Everything from the line that contains "Viewport: 973px width, 512px height." through the last line of the listing must be copied exactly, with both of those lines included and no others.

Task data
-.-.-

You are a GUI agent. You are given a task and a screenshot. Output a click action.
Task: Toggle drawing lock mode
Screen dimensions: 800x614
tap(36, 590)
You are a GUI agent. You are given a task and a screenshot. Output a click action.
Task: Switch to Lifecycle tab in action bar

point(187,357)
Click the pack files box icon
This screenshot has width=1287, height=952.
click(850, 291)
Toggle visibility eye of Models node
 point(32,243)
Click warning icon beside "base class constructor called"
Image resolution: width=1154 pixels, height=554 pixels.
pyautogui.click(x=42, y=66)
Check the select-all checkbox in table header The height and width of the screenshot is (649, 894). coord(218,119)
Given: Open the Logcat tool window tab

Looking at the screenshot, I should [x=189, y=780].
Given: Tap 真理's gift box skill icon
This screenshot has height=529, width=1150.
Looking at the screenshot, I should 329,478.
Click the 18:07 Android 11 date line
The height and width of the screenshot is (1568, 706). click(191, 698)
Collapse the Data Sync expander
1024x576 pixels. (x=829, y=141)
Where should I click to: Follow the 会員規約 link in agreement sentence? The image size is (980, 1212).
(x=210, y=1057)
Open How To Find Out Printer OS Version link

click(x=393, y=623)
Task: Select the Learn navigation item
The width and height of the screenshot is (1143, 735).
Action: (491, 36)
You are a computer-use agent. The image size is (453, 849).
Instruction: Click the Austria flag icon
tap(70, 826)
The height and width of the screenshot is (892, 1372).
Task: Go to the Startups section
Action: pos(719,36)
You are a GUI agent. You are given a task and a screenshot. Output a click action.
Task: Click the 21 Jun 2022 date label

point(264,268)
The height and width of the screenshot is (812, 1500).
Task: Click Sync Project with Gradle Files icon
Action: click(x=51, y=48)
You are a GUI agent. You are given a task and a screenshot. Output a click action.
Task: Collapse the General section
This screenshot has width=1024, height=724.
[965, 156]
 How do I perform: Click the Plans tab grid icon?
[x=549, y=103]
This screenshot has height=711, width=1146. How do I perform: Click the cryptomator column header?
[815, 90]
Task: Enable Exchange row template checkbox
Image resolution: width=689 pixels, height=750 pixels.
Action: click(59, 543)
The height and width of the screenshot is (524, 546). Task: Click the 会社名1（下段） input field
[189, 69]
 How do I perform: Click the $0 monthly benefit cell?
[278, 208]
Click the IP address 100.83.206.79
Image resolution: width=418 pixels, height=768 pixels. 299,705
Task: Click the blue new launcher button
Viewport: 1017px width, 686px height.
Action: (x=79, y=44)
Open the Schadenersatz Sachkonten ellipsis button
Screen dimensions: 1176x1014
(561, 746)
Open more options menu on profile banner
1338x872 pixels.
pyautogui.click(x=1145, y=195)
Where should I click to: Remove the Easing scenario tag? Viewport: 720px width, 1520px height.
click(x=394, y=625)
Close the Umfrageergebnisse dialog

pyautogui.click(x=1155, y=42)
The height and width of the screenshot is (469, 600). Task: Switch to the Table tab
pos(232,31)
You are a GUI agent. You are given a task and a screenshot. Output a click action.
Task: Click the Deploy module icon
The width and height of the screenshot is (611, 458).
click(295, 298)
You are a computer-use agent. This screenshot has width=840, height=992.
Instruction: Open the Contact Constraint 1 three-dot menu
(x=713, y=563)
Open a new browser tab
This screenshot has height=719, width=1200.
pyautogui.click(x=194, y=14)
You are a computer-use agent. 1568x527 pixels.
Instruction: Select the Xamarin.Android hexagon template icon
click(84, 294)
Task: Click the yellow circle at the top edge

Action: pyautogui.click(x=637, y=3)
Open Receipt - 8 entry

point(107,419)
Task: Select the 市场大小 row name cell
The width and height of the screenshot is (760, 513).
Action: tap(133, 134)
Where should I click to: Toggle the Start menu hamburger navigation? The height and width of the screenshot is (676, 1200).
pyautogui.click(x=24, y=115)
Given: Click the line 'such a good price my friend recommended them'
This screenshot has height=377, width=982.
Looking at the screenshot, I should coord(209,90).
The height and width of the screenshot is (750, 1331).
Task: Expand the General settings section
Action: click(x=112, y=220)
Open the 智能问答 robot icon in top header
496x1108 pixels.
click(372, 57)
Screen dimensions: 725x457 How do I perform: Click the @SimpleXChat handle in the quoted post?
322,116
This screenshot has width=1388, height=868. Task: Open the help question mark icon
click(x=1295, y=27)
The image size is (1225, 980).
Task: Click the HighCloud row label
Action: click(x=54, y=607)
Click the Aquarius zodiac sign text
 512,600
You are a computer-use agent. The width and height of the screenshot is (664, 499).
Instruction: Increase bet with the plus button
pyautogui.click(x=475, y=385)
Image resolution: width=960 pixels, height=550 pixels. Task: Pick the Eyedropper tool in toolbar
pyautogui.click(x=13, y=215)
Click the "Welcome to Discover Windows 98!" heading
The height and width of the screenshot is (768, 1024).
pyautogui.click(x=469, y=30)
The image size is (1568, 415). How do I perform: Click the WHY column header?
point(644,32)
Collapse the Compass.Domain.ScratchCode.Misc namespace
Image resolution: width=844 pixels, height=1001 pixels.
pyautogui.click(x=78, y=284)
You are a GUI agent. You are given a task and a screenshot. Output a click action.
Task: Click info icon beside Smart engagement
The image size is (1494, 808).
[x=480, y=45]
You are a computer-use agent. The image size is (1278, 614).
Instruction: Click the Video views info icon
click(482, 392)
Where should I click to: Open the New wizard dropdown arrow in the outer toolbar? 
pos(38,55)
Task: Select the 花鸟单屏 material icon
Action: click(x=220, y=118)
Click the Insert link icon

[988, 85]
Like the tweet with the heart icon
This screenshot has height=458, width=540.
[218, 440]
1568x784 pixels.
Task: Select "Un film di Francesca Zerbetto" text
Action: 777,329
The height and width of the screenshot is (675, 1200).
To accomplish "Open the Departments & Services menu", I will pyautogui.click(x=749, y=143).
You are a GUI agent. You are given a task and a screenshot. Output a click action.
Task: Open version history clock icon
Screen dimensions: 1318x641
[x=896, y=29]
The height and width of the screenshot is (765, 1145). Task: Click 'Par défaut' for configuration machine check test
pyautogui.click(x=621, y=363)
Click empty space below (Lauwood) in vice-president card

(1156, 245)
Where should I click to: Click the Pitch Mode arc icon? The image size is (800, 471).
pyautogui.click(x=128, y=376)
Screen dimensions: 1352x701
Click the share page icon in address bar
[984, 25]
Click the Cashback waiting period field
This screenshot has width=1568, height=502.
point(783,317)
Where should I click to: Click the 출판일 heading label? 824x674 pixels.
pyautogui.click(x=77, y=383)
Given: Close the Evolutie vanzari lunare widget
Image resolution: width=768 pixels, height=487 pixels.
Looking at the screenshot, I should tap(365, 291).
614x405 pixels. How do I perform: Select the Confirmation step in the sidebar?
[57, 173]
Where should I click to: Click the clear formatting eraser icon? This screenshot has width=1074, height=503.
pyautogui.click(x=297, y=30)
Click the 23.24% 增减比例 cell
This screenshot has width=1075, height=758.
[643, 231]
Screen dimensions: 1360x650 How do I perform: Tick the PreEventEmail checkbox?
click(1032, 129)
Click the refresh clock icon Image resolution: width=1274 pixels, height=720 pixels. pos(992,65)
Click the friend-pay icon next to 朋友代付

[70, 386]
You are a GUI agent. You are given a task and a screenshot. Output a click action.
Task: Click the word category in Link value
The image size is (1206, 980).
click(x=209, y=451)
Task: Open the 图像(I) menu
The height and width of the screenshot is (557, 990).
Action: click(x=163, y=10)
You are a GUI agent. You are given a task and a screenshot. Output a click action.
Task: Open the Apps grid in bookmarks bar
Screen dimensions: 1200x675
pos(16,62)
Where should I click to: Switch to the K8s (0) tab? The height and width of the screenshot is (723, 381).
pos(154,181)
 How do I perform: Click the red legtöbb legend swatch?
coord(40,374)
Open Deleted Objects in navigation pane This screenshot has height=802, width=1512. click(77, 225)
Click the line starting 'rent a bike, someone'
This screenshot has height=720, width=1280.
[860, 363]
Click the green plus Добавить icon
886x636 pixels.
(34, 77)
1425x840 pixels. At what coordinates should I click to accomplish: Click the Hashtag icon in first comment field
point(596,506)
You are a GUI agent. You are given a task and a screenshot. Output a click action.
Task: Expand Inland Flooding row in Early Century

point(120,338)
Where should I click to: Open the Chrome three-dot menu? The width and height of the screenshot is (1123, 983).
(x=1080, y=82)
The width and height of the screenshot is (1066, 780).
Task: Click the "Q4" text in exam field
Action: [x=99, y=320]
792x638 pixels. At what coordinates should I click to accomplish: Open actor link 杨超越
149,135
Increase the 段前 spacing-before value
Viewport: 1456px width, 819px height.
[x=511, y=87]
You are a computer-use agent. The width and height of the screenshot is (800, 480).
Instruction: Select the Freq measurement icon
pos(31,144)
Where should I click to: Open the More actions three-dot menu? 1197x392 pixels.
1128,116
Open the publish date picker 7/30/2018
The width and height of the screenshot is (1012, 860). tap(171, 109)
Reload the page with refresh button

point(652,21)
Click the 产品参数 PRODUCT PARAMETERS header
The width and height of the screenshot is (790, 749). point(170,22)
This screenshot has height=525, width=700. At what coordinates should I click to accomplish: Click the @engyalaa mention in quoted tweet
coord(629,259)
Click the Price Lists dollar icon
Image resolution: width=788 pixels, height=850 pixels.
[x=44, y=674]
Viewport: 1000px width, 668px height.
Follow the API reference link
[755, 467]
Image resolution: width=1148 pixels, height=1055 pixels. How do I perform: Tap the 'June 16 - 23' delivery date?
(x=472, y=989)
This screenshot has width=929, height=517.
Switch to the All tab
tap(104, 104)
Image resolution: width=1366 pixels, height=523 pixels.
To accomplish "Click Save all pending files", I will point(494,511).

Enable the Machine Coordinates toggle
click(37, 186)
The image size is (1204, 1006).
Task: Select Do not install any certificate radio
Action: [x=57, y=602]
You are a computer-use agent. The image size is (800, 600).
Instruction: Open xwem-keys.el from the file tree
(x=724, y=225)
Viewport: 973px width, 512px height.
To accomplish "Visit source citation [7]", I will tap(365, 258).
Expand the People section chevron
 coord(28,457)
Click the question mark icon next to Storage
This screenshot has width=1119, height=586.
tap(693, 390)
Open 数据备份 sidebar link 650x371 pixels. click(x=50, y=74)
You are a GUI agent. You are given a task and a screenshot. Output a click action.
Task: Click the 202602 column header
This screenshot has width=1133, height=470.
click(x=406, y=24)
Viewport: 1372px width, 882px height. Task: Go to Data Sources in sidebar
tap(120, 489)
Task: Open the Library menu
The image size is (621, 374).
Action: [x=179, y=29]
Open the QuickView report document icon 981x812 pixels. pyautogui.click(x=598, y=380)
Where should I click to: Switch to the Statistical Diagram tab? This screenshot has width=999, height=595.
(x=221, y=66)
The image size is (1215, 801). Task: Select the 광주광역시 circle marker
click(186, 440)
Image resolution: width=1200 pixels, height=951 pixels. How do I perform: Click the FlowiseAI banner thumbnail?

-.-.-

Problem solution
Viewport: 973px width, 512px height.
To accomplish "Visit source citation [7]", I will tap(365, 258).
Expand the People section chevron
 coord(28,457)
Click the question mark icon next to Storage
This screenshot has width=1119, height=586.
tap(693, 390)
Open 数据备份 sidebar link 650x371 pixels. click(x=50, y=74)
You are a GUI agent. You are given a task and a screenshot. Output a click action.
Task: Click the 202602 column header
This screenshot has width=1133, height=470.
click(x=406, y=24)
Viewport: 1372px width, 882px height. Task: Go to Data Sources in sidebar
tap(120, 489)
Task: Open the Library menu
The image size is (621, 374).
Action: [x=179, y=29]
Open the QuickView report document icon 981x812 pixels. pyautogui.click(x=598, y=380)
Where should I click to: Switch to the Statistical Diagram tab? This screenshot has width=999, height=595.
(x=221, y=66)
The image size is (1215, 801). Task: Select the 광주광역시 circle marker
click(186, 440)
Image resolution: width=1200 pixels, height=951 pixels. How do I perform: Click the FlowiseAI banner thumbnail?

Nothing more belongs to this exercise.